Eight or nine months later, the manager decided that there had only been enough money in the budget for 22 hours a week, the 25 hour a week post had supposedly been offered by accident, and the person’s hours would be reduced. The health worker obviously said ‘No’ – so the manager told her if she didn’t agree, she would have her contract terminated. On that basis, the worker ‘agreed’. The fear of dismissal outweighed her confidence that her union could do anything about it.
There’s an obvious problem here. This is vicious and nasty bullying, and it’s outrageous that this stuff happens in the NHS. I hear far too many stories of Trusts bullying people into accepting worse pay or worse conditions, and even of trumped-up disciplinary charges being used as a cheap alternative to redundancy.

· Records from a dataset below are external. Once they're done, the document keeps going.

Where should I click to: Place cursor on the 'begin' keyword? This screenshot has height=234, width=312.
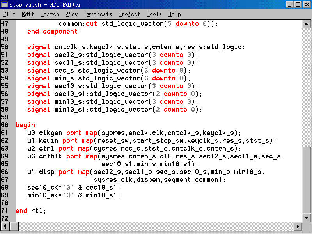(x=25, y=125)
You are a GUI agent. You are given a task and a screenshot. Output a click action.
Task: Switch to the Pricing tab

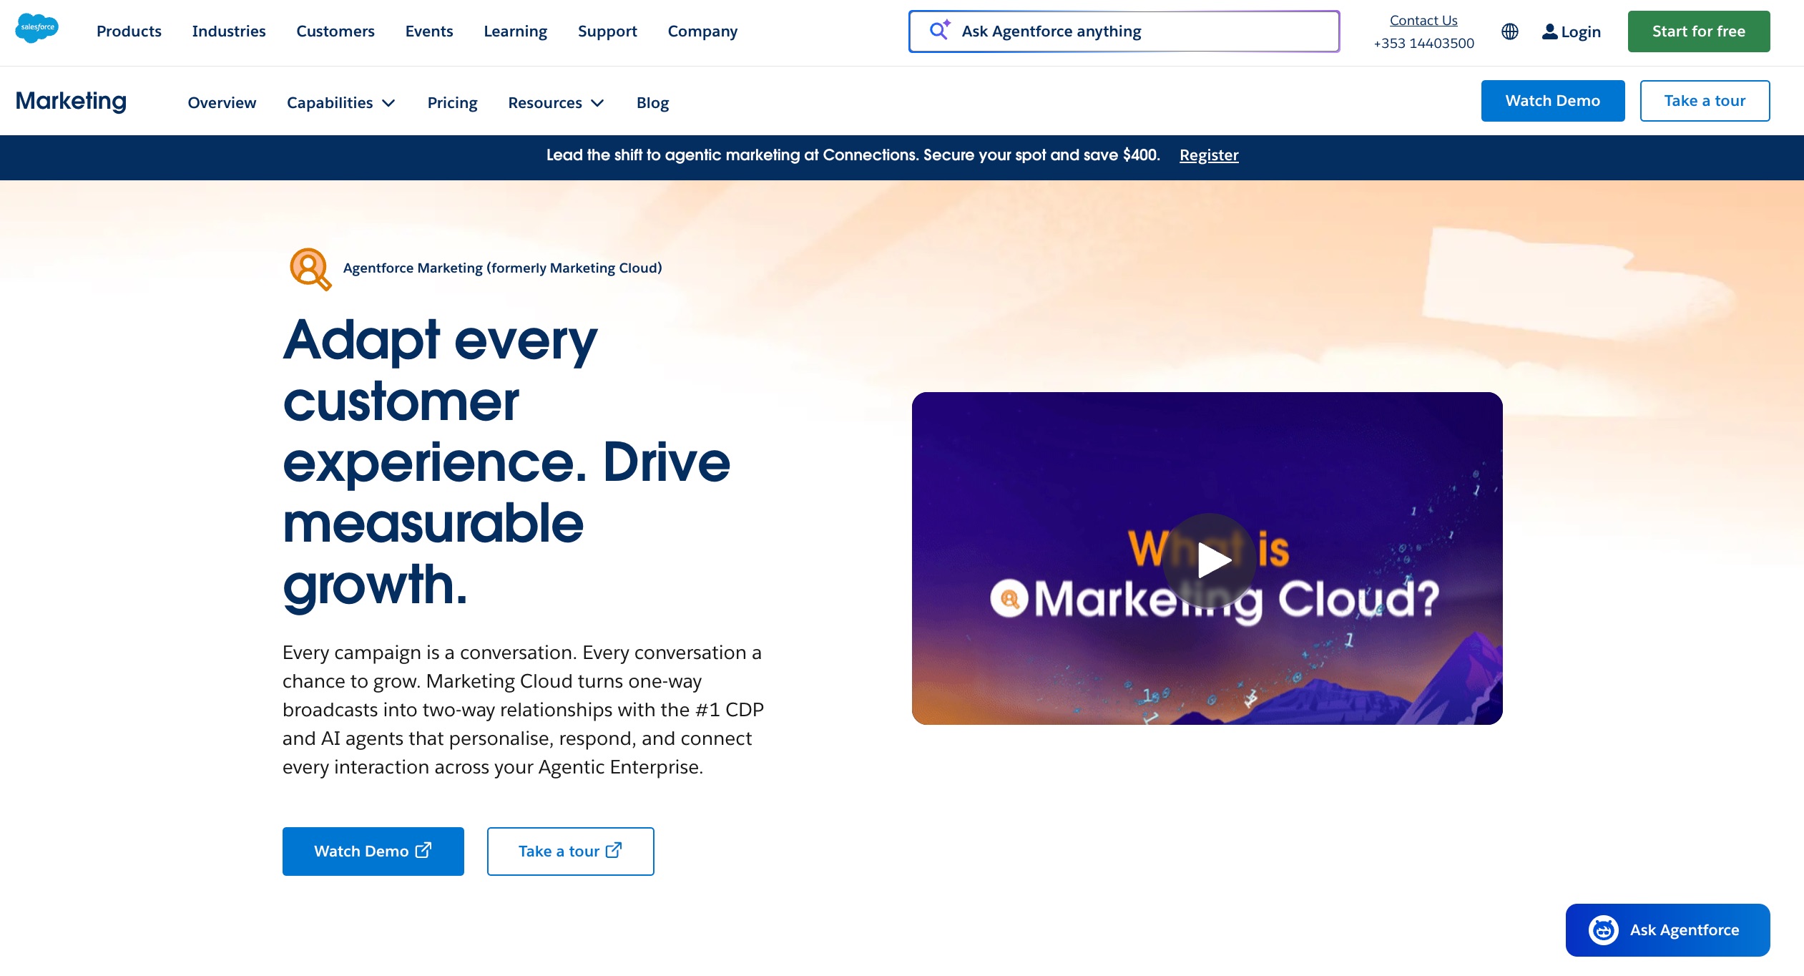(x=452, y=102)
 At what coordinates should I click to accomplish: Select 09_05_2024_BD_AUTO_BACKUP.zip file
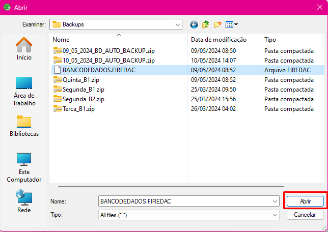(x=104, y=51)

It’s inexcusable that employers behave like this – but it’s also inexcusable that we let them. There’s a real urgency now to rebuilding our union organisation. We’ve got to have the union density and the level of confidence amongst members that we can stop this nonsense. Some of this is down to individual reps – re-learning old traditions of being accountable to members, keeping people informed, organising meetings and trying to build a sense of collectivity. It’s not easy doing this – it means taking risks, sticking your neck out, and working very, very hard.
Sometimes that not enough. I read in an Officer’s report to the last Regional Council that we had no reps across three neighbouring Trusts in London. They are all places where only two or three years ago we had good, competent reps who worked hard and delivered. But, obviously, the pressures have led to a weakened organisation.

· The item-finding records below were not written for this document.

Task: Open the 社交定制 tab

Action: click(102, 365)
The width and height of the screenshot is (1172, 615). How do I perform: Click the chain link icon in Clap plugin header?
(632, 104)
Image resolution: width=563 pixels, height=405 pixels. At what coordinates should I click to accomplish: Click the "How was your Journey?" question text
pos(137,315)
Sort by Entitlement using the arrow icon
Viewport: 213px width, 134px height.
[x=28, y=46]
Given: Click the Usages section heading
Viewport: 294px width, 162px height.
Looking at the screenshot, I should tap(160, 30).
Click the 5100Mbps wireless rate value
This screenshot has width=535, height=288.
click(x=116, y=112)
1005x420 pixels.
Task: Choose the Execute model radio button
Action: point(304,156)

That’s where the Union comes in. We must ensure Unite gives reps all the support they need. Some of this is the obvious stuff around effective training for reps, and support from full time officers being available when you need it. It’s about strategy – of course we can’t fight on a Trust by Trust basis. The Government has a coherent strategy of dismantling the NHS. The employers work together and share information, and the ‘reforms’ of the NHS are all variations on a theme of marketisation and privatisation. We need a far more strategic response ourselves on how to resist, how to organise, how to make links between different groups of workers under threat. We need a campaigning approach too – making the links between trade unions and community campaigns, and – in a general union like Unite – making sure that defending the NHS is an issue for ALL our members.

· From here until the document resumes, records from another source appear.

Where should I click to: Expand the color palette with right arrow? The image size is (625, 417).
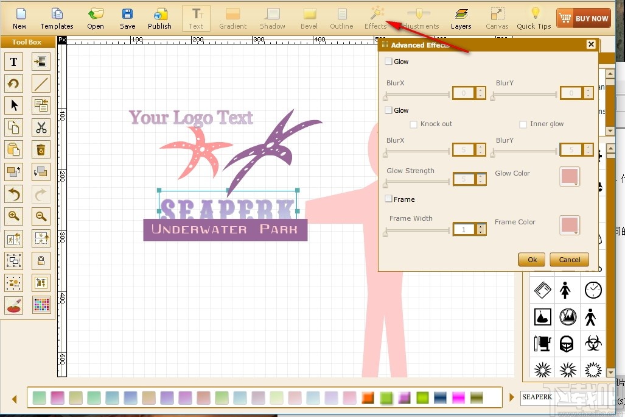pyautogui.click(x=511, y=396)
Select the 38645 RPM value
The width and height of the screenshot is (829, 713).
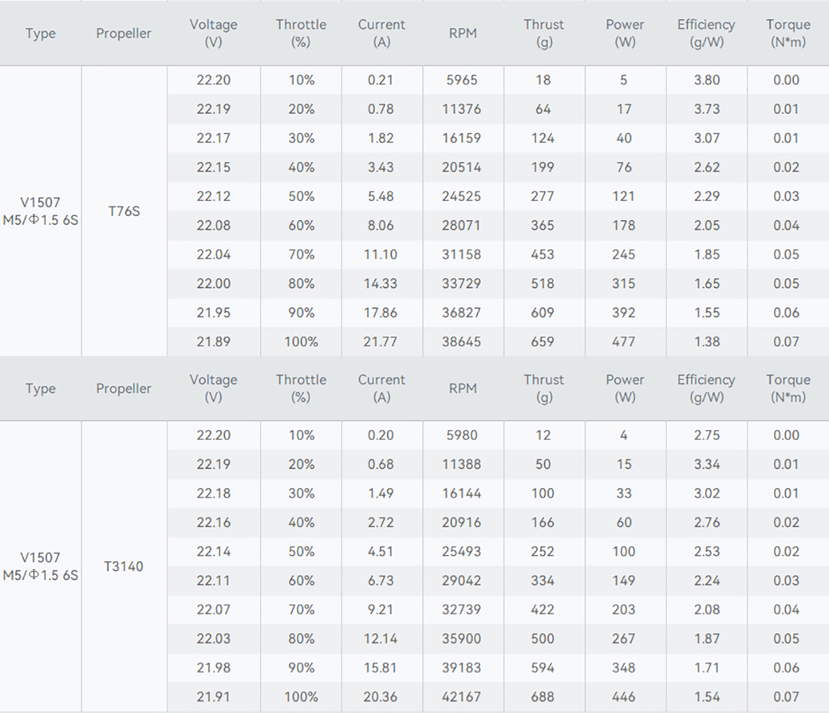[x=461, y=342]
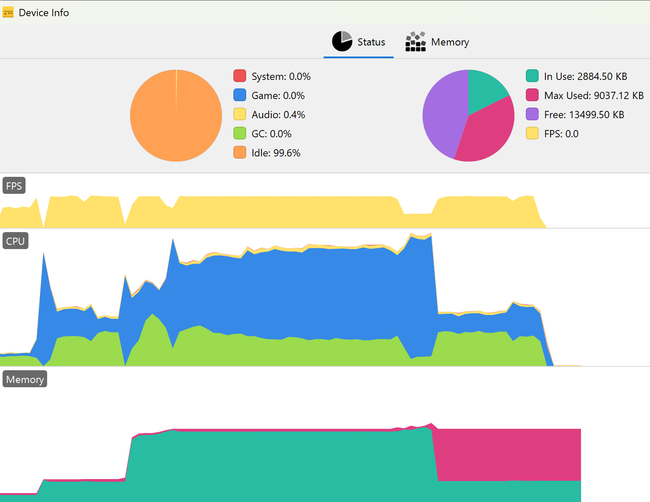Image resolution: width=650 pixels, height=502 pixels.
Task: Click the Memory blocks icon
Action: pyautogui.click(x=416, y=41)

These are the sorts of things that we’re now working hard to put in place in Unite in London Region. We’ve got some good campaigning work just beginning to get off the ground; a special issue newspaper on defending the NHS going in bundles to every T&G and every Amicus rep, across all our industrial sectors, for distribution to members; plans for much better dedicated support from officers for NHS reps; London-wide reps study days to build those vital links between reps from different employers, and to involve lay members in agreeing the best response to the attacks we face. We’ve made real progress over the last month in moving this agenda forward.
The final area that needs tackling, of course, is politics. The attacks from employers don’t come about because Chief Executives are individually nasty. This is about a political agenda from the Government – but we continue to hand over the cheques and give political support. Unite (Amicus Section) has a national position of ‘Two years peace for Gordon Brown’. This isn’t good enough. Our members in Health can’t afford two years peace for Gordon Brown. Going forward, there are serious questions to be asked about unconditional support for Labour, and about how we use our political fund.